Het dorp, deel 22

22. Wat vissers en wandelaars niet gemeen hebben…
Het valt me in mijn dorp op dat er én veel vissers én veel wandelaars zijn, waarvan het grootste gedeelte van de wandelaars ook een hond heeft. Ik ervaar al enige tijd grote tegenstrijdigheden bij dit type mens of misschien valt het me pas op sinds ik honden heb, dat kan ook.
Niet gezegd dat als je een hond hebt je per definitie niet van vissen houdt. Sterker nog, op zondag zit er vaak een man bij de plaatselijke vijver te vissen en aan een lange lijn ligt een grote Berner Sennen. Het is een aanname, maar ik ga er eigenlijk vanuit dat, als hij niet aan het vissen is, hij grote wandelingen met dit massieve beest maakt.
Maar de meeste vissers kijken je chagrijnig aan als de hond, waar je mee loopt te wandelen, blaft. Laat staan als het om een hond gaat die graag het water in gaat. Je verstoort zijn gebied en dat is ook zo. Maar ja, als er zoveel vissers langs de kant zitten dat je met je hond geen plek meer hebt om hem/haar te laten zwemmen, dan heb je weinig keus. Ook dat water delen immers met zijn allen.
Mijn ervaring is dat een groet er bij de meeste vissers ook niet af kan, terwijl wandelaars elkaar bij het passeren nagenoeg altijd groeten. Als ik met mijn hondjes wandel dan interesseert me dat niet en groet ik gewoon. Een enkele keer hoor je iets uit de mond van de man komen. Het zijn bijna altijd mannen. Of het ook een groet is weet ik niet, maar ik vorm mijn eigen gedachten. Zoek naar het beste in mensen, zeg ik altijd maar.

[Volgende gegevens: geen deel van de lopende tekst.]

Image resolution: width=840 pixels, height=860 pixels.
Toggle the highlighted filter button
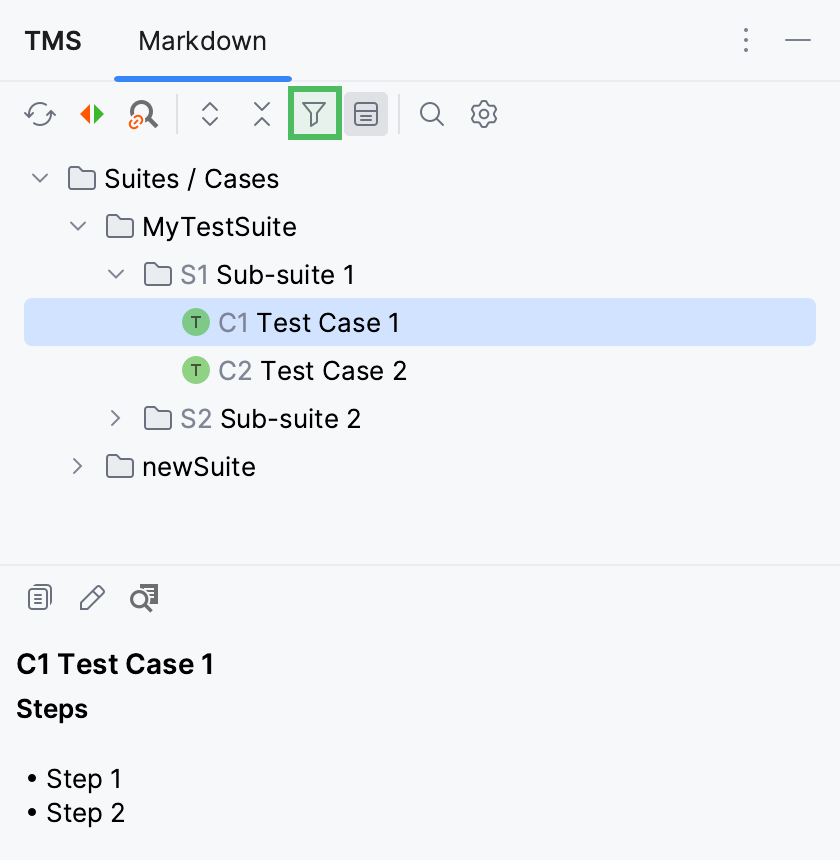click(314, 113)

Eenmalig ben ik enorm geschrokken om een groepje vissers en staat nog op mijn netvlies. Mijn hondje was nog een pup en was iets te enthousiast van een steiger op een bootje gesprongen, althans ze deed een poging. Ze sprong tussen de steiger en het bootje en ik raakte een beetje in paniek. Met mijn stem kon ik haar in het open water loodsen om haar zo naar de kant te krijgen en zo niet, dan was ik natuurlijk zelf het water in gesprongen. Langs de kant zaten enkele vissers die het zagen gebeuren. Toch was hun dobbertje belangrijker en behalve kijken deden ze niets. Mijn stoere hondje zwom zoals ze nog nooit gedaan had en ik kon haar, inmiddels zelf half in het water staand, uit het water oppikken. Ze bibberde want met het voorjaar was het water nog koud en de enige die me te hulp kwam was een man uit het dorp wandelend met zijn hondje. Hij deed zijn jas uit, pakte mijn hondje in zijn jas en stopte het ‘pakketje’ in mijn armen. “Je weet waar ik woon, ik zie mijn jas wel weer tegemoet. En nu snel naar huis die kleine opwarmen en van de schrik laten bekomen.” Toen liep hij door met zijn eigen hondje.
Het is me altijd bijgebleven en misschien heb ik door dit voorbeeld een soort antipathie tegen vissers. Maar de huidige vissers in en om mijn dorp reageren niet anders dan wat ik in mijn hoofd had toen ik hier kwam wonen. Daarnaast vond en vind ik het niet oké om een haak in de vis zijn bek te slaan voor je eigen plezier, ook al gaat de vis weer terug het water in. Maar goed, het is gewoon een ander type mens, zal ik maar zeggen. Neutraler dan dit kan ik het niet verwoorden.